Повинуясь жесту, Штольман скинул пиджак и начал расстегивать жилет.
- Софья Елагина бежала с Ермолаем после нашего визита к ней – она боялась, что ее связь откроется. Вы, как ее подруга, знали об этом. Вам было известно, где Софья и Ермолай будут выжидать время. На заре вы подъехали к домику и прямо из седла выстрелили в Софью и Ермолая из двух заранее приготовленных арбалетов, запутав, таким образом, полицию и обывателей. Никто не видел связи между первым и вторым убийствами.
- Продолжайте! Еще не все покровы сняты, - Вера насмешливо улыбалась. Ее самообладанию можно было только позавидовать.
- Но вы допустили ошибку. Вам было мало Марии, вы приготовили для нас еще одну подозреваемую – Надежду Епифанову. Подброшенная сережка указывала полиции на нее. Детские арбалеты, имевшиеся у Надежды и Федора, - тоже. Полагаю, если бы не Анна Викторовна, так вовремя спугнувшая Надежду своими расспросами, вы бы сами подсказали девушке, что следует бежать. Скорее всего, намекнули бы, что в Затонске убивают влюбленных, и она следующая на очереди.

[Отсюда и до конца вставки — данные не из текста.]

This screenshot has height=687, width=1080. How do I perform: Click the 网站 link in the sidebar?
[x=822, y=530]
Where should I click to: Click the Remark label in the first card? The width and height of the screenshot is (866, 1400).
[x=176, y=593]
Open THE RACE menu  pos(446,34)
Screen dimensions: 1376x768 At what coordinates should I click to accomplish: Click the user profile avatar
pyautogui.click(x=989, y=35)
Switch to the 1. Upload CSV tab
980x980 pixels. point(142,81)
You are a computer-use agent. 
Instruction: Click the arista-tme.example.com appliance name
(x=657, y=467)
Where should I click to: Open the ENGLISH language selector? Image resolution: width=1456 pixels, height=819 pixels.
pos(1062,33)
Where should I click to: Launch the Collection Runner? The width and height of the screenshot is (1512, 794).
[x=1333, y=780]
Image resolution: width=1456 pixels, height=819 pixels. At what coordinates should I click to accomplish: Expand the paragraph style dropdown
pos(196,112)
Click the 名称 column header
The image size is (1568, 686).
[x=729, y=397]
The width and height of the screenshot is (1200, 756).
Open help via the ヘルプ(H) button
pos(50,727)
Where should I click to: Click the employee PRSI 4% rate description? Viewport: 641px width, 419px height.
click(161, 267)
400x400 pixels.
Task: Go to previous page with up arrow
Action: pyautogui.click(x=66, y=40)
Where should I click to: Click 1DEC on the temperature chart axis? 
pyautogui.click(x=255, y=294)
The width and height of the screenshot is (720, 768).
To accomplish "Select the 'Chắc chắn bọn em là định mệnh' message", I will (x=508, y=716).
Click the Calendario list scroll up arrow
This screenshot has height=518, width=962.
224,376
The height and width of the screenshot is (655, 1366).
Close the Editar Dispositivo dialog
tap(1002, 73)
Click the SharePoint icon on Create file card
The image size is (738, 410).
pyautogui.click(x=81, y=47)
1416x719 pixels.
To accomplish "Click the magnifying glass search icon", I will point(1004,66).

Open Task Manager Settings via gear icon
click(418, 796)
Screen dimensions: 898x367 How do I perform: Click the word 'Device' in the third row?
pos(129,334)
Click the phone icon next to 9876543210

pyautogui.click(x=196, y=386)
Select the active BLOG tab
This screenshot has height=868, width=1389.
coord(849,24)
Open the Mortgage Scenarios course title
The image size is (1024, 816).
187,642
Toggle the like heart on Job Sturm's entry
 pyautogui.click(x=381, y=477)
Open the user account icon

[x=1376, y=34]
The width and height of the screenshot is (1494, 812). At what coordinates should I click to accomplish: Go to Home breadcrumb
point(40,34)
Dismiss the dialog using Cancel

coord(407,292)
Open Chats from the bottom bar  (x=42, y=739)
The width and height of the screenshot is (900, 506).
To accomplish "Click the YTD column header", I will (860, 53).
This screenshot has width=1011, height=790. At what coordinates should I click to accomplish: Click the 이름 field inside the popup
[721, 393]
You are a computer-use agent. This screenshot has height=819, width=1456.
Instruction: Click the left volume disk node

- Почему же это было ошибкой? Все получилось. Вы действительно кинулись по следу бедной девушки.
- Вы перестарались. Надежду нашли быстро, сразу же стало ясно, что убийца не она, - у нее было алиби. Зато из ее показаний мы узнали, что вы были в курсе ее отношений с Федором и арбалетной переписки: вы слышали разговор Федора с кузнецом. И главное – мы вышли на покупательницу.
Вера усмехнулась.
- И что же? Мария арестована и дает показания? Смелее, господин Штольман, принимайтесь за рубашку.
- Мария исчезла, как сообщил нам утром господин Кулагин. Вероятно, ее тело спрятано где-то в лесу. Все укладывается в историю преступления – якобы обезумевшая девица Бобкова убивала влюбленных и бежала, когда полиция вышла на ее след. Сойдет для местного полицмейстера. Но не для меня.
- Вот потому-то я и собираюсь убить и вас, и вашу Анну, - почти равнодушно сказала Вера. – Вы оба страшно мне мешали, особенно она – своей непредсказуемостью. Так удачно сложилось, что и вы предназначены друг другу, как и прочие. Смерть станет для вас моим прощальным подарком. Мои балестрино - оружие влюбленных, которые, в силу обстоятельств, не могут быть вместе и не хотят жить друг без друга. Балестрино быстро и бесшумно соединят вас навеки. Что же вы мешкаете, господин Штольман?
Он стоял перед убийцей с открытой грудью, и Анна видела его мощную спину со шрамом от прошедшей навылет пули. Сердце заходилось в отчаянном нетерпении. Я знаю, ты что-то придумал, ты не поддался на ее ловушку, пусть даже она пришлась так кстати ко вчерашним событиям. Не тяни же! Ты снова стоишь лицом к смерти, заслоняя меня, но любой удаче есть предел.
Штольман переступил, нога об ногу стаскивая ботинки, подобрал их и вдруг с силой метнул к ногам Веры – туда, где лежал его пистолет. В ту же секунду он бросился на кровать, прикрывая собой Анну. Выстрел и взрыв грянули одновременно. В этом грохоте почти бесшумно распахнулась выломанная дверь, и в дом ворвался Шумский с пистолетом наготове. Но Вера уже мешком лежала на полу, выронив ружье. Все было кончено.